Let's Talk About Pre-Orders
A long-winded manifesto that should cover everything you need to know
An unfortunate side effect of being Too Online™ is feeling like you need to weigh in on that day’s topic of conversation, even if you have nothing of value to add. For whatever reason, this effect turns into full psychosis within the sneaker and “culture” corner of the internet. Call it the Dunning Shoe-ger effect **dodges a million tomatoes being thrown at me**
But in a rare twist of fate, this month’s main storyline is actually something I know A LOT about. And I have great news: everyone’s wrong!
Let me explain…
Who the Fuck Are You?
I understand not everybody that reads these things understands the full body of my work. I have been involved in the e-commerce, brand, and marketing strategy world for 15 years, spending my last 7.5 consulting with some of the hottest American brands on how to grow digitally without looking corny.
As part of that work, I have overseen many, many pre-orders, including one that broke the Coachella artist merch record.

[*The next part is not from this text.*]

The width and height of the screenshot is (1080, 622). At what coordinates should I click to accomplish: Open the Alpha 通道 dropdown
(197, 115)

So, when you read the next 600-1,000 words, trust that I am actually coming from a position of expertise, not just a loud mouth on the internet trying to get some attention (though I am that, too).

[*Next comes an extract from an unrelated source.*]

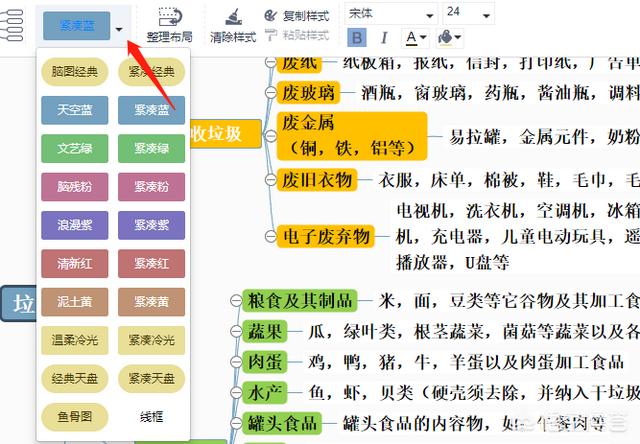The width and height of the screenshot is (640, 444).
Task: Click the structure layout icon at far left
Action: point(13,24)
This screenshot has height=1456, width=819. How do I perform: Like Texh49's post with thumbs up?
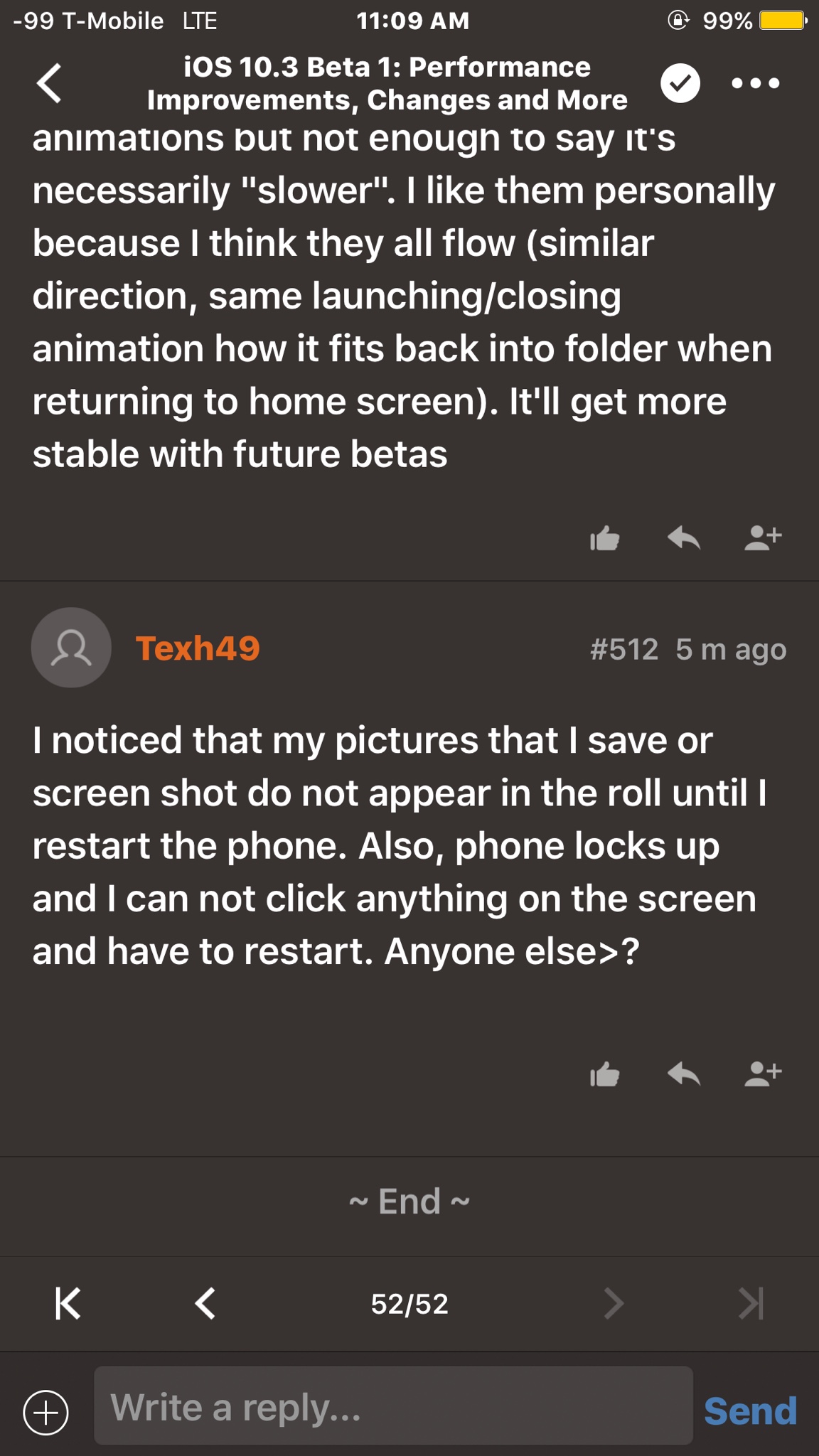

Why Do Brands Like Pre-Orders?
I’ll keep it simple. A pre-order system heavily rewards the brand side vs. the customer.
Accurate demand planning - you know exactly what to make and don’t have to figure out what to do with unsold units (everyone has unsold units)
Free cash flow - normally, you’d have to demand plan (see above), place the PO and at minimum pay a deposit on your production, with the balance coming due when you receive the units. Months later when that production is finished, you can finally sell it and try to make your money. Historically brands offset this with wholesale distribution where stores place their orders months in advance and pay the brand a deposit, helping to hedge the brand’s bet. But brick & mortar is fucked because all of the owners took on huge investment to cash out when the market was at the peak and every customer wants 40% off and free shipping to their one-horse-town PO box and will return half of what they buy. So now brands take on even more risk for more reward by prioritizing direct. Pre-orders solve that.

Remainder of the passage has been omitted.